* _SELECTED EXCERPT_:
Showing posts with label GALDOS Benito Pérez. Show all posts
Showing posts with label GALDOS Benito Pérez. Show all posts

Friday, November 9, 2012

They're better raw - the great Fortunata

The title of Fortunata and Jacinta is misleading, suggesting some sort of balance between the two characters, and Galdós does his best to increase the confusion.  The novel does not begin with Jacinta – it begins with a detailed history of the retail fabric trade in Madrid, including a baffling genealogies of the key families (“a tangle whose threads are almost impossible to follow,” I.vi.2, 83), much of the latter in a section amusingly titled “Still More Details about the Distinguished Family.”  “There’s more yet,” Galdós warns me (83), and he means it.

The novel is divided into four roughly equal parts.  It turns out that Jacinta only has a starring role in the first, and even there we meet Fortunata first.  It is a heck of a debut:  “a pretty woman, young and tall” – no that’s not so interesting, I have to skip a sentence or two:

The girl wore a light blue scarf on her head and a large, heavy shawl over her shoulders, and the minute she saw the Dauphin she swelled up at him, I mean, she put her hands on her hips and raised her shoulders with that characteristic gesture the low-class women of Madrid have, filling out their shawls with a movement that reminds you of a hen ruffling her feathers  and swelling out before coming down to normal size again.  (I.iii.4, 43-4)

And that’s not the best part:

“What are you eating, sweetheart?”

“Can’t you see?” she replied, showing it to him.  “An egg.”

“A raw egg!”

* _PROVIDED DATA_:

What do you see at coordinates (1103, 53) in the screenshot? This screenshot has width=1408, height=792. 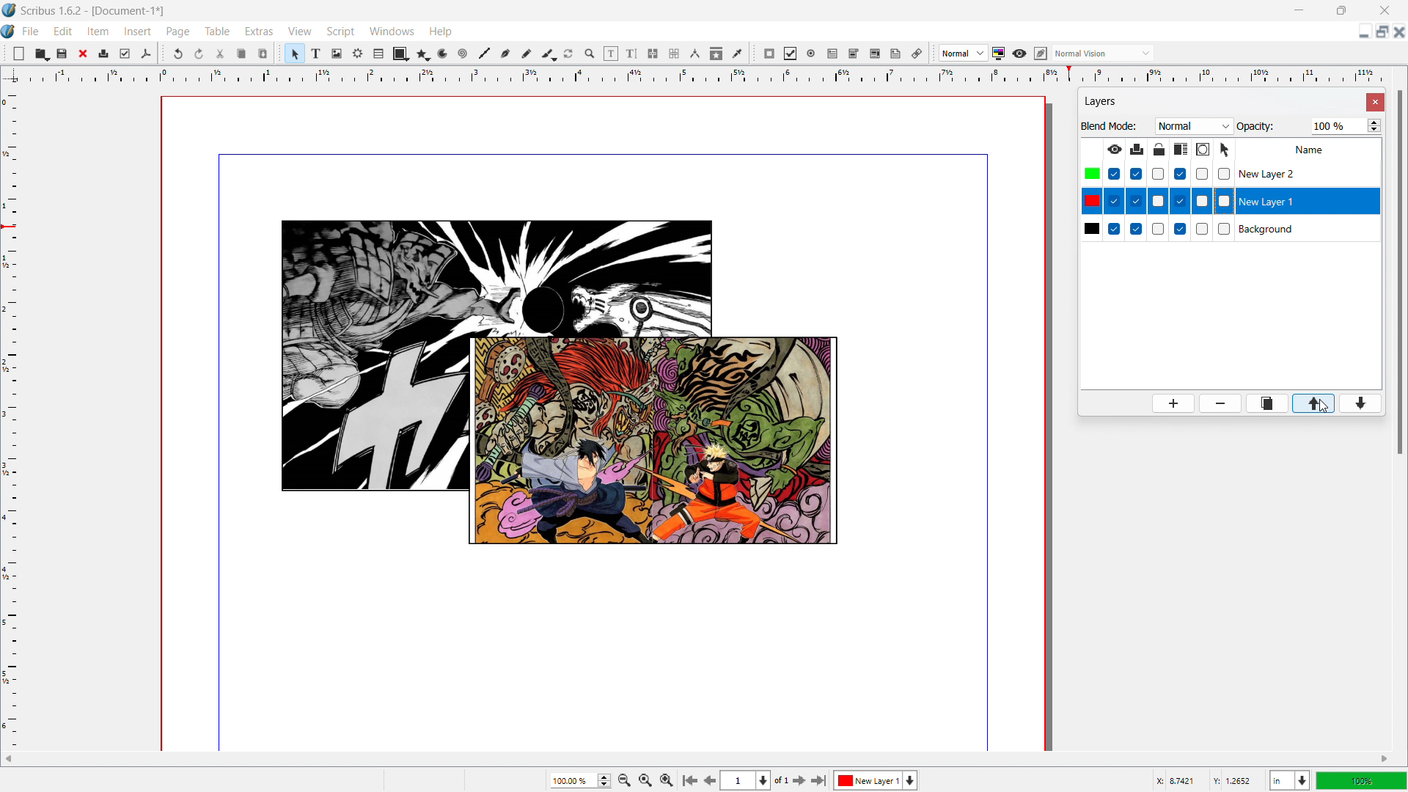 I see `select the visyal appearance of the display` at bounding box center [1103, 53].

* _INSTRUCTION_: From the post on Fortunata and Jacinta, write out the passage from "They're better raw" up to and including "he means it.".

* _RESPONSE FOR THIS EXERCISE_:
They're better raw - the great Fortunata

The title of Fortunata and Jacinta is misleading, suggesting some sort of balance between the two characters, and Galdós does his best to increase the confusion.  The novel does not begin with Jacinta – it begins with a detailed history of the retail fabric trade in Madrid, including a baffling genealogies of the key families (“a tangle whose threads are almost impossible to follow,” I.vi.2, 83), much of the latter in a section amusingly titled “Still More Details about the Distinguished Family.”  “There’s more yet,” Galdós warns me (83), and he means it.